#### [About this task]
If a line in the records contains the word "Close", count it; state the resulting number and nothing more.

#### [Raw data]
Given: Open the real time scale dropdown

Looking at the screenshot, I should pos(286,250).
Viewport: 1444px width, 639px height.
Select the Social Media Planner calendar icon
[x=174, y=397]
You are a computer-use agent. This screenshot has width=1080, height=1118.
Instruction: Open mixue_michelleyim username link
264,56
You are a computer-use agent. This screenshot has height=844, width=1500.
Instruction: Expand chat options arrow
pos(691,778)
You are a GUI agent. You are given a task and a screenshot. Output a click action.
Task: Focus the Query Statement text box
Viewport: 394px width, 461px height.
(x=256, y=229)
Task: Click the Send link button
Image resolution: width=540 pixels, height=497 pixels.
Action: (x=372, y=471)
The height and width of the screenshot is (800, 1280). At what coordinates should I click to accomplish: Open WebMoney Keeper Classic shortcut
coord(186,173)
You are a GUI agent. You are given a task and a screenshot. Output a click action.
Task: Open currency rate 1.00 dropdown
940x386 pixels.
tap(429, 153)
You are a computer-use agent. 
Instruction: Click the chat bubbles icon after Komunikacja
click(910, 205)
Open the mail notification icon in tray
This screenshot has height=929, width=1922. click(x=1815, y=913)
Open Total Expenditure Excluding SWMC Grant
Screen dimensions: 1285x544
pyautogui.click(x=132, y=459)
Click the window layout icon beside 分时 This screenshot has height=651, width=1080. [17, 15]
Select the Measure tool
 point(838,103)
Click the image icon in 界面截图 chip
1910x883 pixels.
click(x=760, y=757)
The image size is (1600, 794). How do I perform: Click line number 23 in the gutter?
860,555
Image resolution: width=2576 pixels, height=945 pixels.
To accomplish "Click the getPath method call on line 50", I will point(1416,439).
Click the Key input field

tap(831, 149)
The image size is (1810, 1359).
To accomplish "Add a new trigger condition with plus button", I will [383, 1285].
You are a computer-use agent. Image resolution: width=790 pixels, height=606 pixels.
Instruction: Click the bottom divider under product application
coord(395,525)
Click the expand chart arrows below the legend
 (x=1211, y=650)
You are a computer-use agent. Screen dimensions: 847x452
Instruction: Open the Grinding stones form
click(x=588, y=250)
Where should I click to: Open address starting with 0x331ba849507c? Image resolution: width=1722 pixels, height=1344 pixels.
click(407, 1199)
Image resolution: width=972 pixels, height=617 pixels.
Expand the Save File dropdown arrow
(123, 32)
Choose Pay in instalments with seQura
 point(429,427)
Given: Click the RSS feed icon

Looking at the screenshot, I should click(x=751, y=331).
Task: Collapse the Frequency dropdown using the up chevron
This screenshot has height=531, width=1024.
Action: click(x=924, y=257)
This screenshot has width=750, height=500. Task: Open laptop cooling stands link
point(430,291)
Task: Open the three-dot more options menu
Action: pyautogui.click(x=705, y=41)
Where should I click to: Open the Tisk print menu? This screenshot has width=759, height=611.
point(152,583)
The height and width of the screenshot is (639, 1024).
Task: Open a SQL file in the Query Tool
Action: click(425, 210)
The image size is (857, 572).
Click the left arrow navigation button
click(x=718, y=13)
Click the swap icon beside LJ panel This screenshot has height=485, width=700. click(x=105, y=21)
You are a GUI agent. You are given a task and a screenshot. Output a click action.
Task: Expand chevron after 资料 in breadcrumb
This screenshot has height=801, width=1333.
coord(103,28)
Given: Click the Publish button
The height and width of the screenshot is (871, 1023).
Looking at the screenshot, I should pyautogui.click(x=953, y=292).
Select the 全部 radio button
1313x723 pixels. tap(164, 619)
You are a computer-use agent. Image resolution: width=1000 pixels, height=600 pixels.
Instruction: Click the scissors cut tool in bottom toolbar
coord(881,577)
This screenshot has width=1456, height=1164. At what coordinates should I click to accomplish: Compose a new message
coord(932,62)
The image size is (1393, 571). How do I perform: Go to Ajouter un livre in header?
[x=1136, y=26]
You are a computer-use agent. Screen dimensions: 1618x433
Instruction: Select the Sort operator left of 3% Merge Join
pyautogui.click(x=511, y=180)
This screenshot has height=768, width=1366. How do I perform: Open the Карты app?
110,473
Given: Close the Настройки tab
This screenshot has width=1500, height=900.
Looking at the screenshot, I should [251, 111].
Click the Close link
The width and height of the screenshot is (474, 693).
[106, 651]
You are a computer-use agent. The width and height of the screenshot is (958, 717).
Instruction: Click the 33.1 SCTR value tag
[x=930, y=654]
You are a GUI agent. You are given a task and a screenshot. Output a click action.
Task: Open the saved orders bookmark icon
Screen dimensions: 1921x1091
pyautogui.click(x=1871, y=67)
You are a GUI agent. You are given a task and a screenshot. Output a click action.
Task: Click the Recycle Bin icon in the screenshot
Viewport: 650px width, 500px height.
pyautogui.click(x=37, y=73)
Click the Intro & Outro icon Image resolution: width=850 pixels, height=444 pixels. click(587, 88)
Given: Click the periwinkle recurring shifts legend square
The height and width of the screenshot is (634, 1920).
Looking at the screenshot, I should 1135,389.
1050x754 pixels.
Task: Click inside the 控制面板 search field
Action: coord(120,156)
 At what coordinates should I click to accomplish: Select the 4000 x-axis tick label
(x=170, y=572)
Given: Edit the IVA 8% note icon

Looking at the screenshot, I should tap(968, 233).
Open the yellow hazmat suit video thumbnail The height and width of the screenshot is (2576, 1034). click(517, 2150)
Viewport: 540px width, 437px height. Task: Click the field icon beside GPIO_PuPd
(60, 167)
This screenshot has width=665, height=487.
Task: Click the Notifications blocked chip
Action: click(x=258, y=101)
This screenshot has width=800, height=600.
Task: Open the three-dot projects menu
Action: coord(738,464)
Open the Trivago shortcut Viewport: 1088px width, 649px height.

#### [Answer to this exercise]
2